Volvió a revisar la libreta mientras se introducía en la fría sombra del edificio de apartamentos. Sus pasos resonaban por el suelo y las paredes de piedra mientras subía la escalera, sin dejar de mirar los números de las puertas.
Era un domicilio muy normal. Un durmiente que trabaja para una agencia como la CIA tiene que fusionarse con el entorno, ser indistinguible en su modo de vida de cualquier otro miembro de la comunidad. Algunas veces, sus cónyuges estaban al margen de sus dobles vidas. Por lo general, era gente de familia modesta, que nunca atraería la atención de la policía o de cualquier otra autoridad. Su papel era reunir información de poca importancia, a veces actuar como mensajeros o ayudar a otros agentes de mayor rango en misiones dentro de su zona.

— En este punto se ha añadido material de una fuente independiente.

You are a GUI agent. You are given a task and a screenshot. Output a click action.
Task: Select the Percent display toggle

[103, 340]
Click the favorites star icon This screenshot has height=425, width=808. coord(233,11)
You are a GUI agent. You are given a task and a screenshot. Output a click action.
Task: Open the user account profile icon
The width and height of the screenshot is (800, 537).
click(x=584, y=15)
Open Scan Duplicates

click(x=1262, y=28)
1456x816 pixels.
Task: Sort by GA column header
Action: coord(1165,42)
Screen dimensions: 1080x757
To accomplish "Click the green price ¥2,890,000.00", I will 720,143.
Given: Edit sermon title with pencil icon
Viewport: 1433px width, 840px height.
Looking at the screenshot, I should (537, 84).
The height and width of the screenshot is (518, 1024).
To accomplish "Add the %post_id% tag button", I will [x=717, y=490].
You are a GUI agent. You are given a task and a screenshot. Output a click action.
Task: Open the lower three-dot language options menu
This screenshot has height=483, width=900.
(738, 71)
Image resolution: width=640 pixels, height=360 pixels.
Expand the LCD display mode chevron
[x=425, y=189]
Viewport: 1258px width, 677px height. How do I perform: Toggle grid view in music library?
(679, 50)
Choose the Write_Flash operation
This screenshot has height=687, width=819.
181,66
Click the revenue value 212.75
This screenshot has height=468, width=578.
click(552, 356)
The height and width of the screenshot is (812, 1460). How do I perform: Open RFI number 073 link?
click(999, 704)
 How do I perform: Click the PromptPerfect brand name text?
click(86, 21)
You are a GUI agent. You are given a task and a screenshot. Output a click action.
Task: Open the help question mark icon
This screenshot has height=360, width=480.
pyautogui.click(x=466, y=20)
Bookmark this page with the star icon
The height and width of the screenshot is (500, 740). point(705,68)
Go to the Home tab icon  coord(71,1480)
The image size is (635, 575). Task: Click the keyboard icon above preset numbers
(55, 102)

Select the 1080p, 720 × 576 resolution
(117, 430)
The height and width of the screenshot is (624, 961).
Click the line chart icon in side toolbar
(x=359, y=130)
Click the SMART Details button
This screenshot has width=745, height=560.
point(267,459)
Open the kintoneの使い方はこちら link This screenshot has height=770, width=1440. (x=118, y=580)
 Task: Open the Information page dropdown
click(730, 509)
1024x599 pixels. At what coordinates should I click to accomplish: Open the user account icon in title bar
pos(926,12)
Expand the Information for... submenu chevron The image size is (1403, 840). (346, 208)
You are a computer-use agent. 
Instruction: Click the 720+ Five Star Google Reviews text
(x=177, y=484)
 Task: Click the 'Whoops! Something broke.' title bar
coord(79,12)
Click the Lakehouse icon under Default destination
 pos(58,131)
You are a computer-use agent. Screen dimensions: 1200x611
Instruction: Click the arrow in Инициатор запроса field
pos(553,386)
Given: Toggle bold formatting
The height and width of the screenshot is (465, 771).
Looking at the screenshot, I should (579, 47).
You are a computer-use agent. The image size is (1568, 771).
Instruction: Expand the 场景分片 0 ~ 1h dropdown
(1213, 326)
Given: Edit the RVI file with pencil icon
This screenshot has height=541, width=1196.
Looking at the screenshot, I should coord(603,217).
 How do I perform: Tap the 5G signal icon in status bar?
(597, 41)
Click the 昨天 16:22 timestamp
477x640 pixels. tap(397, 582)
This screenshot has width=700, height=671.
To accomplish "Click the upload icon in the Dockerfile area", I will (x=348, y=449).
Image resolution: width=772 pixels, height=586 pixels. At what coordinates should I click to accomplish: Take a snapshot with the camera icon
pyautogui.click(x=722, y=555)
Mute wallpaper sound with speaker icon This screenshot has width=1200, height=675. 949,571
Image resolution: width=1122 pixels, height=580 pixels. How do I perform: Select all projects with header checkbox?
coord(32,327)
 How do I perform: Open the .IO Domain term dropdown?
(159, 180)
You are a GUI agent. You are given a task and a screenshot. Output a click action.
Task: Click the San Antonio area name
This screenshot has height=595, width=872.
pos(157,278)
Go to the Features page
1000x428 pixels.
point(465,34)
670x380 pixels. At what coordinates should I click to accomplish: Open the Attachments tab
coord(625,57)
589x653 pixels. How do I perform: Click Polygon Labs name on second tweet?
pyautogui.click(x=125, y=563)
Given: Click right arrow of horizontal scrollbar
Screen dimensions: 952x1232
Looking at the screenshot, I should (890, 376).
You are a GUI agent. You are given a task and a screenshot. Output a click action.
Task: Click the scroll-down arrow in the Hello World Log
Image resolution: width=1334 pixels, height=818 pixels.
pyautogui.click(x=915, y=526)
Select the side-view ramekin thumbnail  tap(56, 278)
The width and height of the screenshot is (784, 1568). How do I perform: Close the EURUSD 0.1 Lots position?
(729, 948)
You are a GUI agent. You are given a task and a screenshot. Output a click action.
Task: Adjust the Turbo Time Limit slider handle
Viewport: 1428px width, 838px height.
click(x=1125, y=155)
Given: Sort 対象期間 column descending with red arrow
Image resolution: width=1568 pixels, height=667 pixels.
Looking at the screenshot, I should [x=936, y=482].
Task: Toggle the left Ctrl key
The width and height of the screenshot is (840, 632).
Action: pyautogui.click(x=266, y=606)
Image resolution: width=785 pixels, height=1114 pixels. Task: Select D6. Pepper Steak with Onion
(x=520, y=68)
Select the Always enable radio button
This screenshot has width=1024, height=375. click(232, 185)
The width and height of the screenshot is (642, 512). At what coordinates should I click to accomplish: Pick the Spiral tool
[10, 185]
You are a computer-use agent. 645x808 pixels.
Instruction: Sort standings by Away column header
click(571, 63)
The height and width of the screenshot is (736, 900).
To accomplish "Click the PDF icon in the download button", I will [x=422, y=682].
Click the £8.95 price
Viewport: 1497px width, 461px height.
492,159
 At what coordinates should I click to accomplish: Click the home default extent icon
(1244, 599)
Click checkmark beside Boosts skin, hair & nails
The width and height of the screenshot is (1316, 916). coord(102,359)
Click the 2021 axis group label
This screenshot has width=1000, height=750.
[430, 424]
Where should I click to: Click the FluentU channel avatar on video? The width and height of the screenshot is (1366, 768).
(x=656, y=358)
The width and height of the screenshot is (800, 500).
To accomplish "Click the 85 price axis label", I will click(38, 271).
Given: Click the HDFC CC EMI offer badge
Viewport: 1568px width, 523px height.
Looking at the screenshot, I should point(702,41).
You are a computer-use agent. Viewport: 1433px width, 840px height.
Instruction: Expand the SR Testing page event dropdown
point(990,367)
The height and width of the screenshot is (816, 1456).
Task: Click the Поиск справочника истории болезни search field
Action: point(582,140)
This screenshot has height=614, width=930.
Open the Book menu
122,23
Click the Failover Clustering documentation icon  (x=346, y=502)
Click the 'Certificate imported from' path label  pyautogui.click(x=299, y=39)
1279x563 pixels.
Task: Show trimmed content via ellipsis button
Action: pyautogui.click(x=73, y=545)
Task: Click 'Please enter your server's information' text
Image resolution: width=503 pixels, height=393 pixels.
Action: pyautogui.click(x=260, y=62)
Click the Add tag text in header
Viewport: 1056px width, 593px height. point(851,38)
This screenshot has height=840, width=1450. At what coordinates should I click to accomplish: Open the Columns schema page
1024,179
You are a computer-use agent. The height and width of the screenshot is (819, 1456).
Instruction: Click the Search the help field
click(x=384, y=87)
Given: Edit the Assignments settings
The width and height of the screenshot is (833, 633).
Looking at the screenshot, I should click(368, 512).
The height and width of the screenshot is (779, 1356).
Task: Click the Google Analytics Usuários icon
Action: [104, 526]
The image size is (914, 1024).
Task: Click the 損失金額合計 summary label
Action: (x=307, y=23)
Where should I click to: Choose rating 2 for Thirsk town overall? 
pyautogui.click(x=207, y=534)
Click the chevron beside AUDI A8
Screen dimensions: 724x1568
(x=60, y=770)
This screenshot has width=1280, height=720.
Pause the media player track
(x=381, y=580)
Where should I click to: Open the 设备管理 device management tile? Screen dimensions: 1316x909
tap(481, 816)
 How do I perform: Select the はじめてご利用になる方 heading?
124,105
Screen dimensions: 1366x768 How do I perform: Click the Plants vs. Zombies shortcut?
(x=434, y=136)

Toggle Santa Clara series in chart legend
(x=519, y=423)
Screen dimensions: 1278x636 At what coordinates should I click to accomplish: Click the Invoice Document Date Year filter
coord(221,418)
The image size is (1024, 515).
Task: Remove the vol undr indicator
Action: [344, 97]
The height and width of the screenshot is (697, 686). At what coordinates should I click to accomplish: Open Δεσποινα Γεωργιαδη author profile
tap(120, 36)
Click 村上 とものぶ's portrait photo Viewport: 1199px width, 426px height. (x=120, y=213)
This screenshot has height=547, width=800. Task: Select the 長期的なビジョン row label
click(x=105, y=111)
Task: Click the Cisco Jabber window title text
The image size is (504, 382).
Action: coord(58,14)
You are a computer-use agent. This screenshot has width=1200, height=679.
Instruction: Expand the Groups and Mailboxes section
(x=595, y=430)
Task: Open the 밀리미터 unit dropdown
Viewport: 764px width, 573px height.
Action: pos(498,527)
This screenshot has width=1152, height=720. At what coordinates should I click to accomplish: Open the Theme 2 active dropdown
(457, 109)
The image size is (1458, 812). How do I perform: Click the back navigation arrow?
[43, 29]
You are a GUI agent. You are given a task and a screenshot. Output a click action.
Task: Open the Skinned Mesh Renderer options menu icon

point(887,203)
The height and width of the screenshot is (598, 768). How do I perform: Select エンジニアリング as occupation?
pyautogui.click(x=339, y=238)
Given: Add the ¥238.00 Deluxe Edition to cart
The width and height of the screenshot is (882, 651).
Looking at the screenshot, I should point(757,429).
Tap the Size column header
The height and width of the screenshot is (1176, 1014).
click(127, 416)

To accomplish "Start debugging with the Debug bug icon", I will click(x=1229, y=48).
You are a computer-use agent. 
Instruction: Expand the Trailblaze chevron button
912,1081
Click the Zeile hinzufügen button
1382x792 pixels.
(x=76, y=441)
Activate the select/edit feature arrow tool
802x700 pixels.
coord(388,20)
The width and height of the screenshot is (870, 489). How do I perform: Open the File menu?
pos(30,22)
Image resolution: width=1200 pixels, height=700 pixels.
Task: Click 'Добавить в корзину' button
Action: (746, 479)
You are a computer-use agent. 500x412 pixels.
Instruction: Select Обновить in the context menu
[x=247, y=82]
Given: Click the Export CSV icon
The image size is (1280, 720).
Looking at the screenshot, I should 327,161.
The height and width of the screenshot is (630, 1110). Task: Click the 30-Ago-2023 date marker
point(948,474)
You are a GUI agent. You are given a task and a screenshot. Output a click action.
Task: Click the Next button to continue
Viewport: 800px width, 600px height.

Ben llegó al número del apartamento que le habían dado y llamó a la puerta. Se quedó escuchando. Dentro no se oía nada. Miró la hora. Llegaba puntual a la cita. Volvió a llamar.
La puerta se abrió. El hombre que había en la entrada era delgado y aguileño, con el pelo oscuro cortado al rape y barba espesa, e iba vestido de manera informal con unos pantalones vaqueros y una camisa blanca. Tenía los ojos oscuros y una mirada intensa.
—¿El señor Hope?
Ben asintió.
—Por aquí —dijo el hombre, indicándole con un gesto que entrara.
Ben lo siguió a la sala de estar. El lugar era pequeño y había pocos muebles, las blancas paredes estaban desnudas. No cabía duda de que lo estaban esperando. En la mesa había una fina carpeta de cartulina, de la que sobresalían los bordes de unos cuantos papeles. Al lado de la carpeta había una pistola Heckler & Koch de 9 mm, con el seguro quitado y un cargador lleno. En un sofá cercano había un rifle de francotirador desmontado con silenciador y visor.
«Si resulta ser una situación de francotirador contra francotirador…», había dicho Murdoch.
—Callaghan me dijo que tenía algo para mí —dijo Ben.
—Correcto —contestó el hombre con una sonrisa misteriosa—. Algo importante. Pero primero, ¿quiere un café?
—No tengo tiempo para un café.
El hombre volvió a sonreír.
—Lleva razón. No lo tiene.
El movimiento fue repentino y violento. Ben sintió el aliento del agresor detrás de él antes de tener oportunidad de reaccionar. Algo brilló delante de su cara. Levantó las manos para protegerse de manera instintiva. El alambre se le clavó justo entre los dedos. Ben trató desesperadamente de quitárselo de encima, pero el agresor era fuerte y lo arrastró tirando de él hacia atrás. El alambre le cortaba la mano. Ben pataleó y luchó por liberarse.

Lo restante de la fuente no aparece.